October 10, 2013
The skies may have been overcast but the ground was full of color this past Saturday on the Hill. Starting at 11 a.m., the Hamilton College women’s rugby team sponsored an inaugural 5K color run, a race where volunteers throw neon dyed cornstarch at the runners at various stops throughout the course.
The Color RunTM began as a national touring event in 2012 to promote running for fun, positive energy and healthy living. With over 100 million people participating in an official Color RunTM, there have also been hundreds of home-grown events cropping up across the country.
“I thought the event was really cool and knew a lot of people were already interested in participating,” said Hamilton College women’s rugby president, Emily Pitman ’15. “So why not bring something that’s already wildly popular to campus?”

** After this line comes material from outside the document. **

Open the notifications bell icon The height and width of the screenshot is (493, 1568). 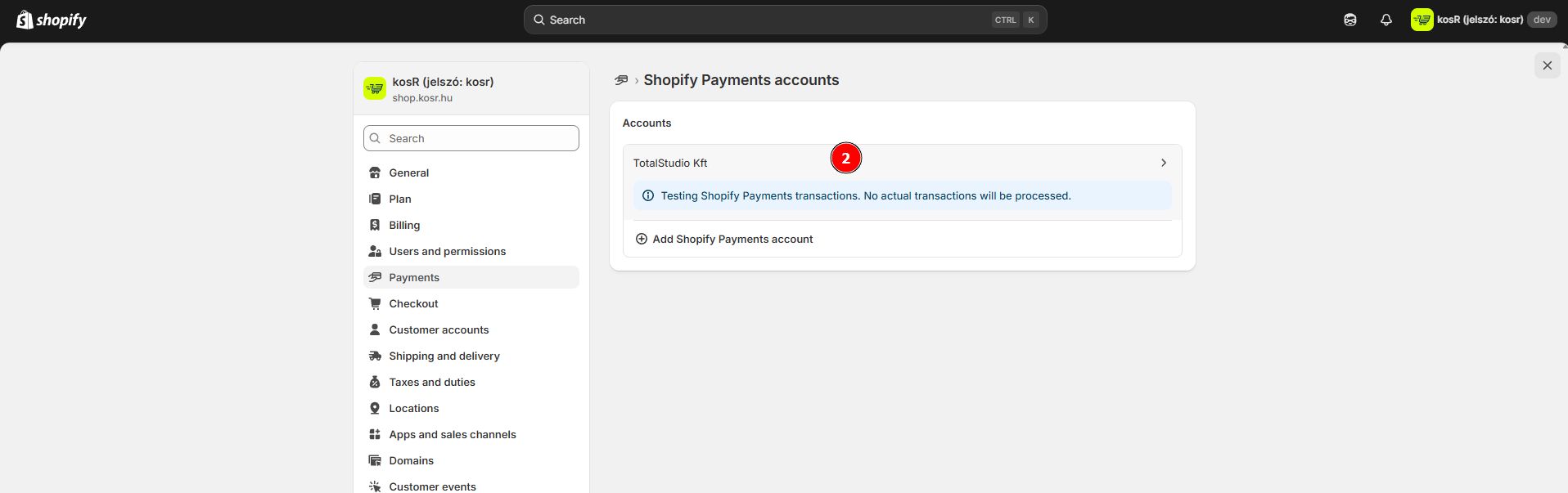pos(1386,20)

Pitman began planning the event in August, gathering supplies and volunteers to throw the paint on race day. In addition to the women’s rugby team, HOC leaders and several members of the campus volunteered to bypass running the race in favor of cheering on their peers while dousing them in dye.

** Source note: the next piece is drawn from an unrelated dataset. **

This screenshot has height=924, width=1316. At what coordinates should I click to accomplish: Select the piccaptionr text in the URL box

Sign-ups took place for the week preceding the race in Beinecke and continued on race day in the Babbitt Pavillion. Participants were suggested to make a donation of $5 to register or pay $10 for a white Hamilton color run t-shirt that would be dyed throughout the course.
The team quickly sold out of the 150 shirts they purchased, with close to 200 registered participants. One of the major reasons for the event’s success was a great social media advertising campaign, with over 240 attendees on the Facebook event.
The race spanned the entire campus, using the same route as the annual Ham & Legs Run Walk, which will be occurring next Thursday afternoon at 3 and 4:30 p.m. As the women’s rugby team counted down at the starting line, runners launched from the Babbitt Pavillion into a cloud of paint and the Kirkland Glen. Participants then crossed over to the Light Side, looping around the Carnegie quad and Steuben Field before returning to the Pavillion for a culminating barbecue sponsored by Bon Appetit.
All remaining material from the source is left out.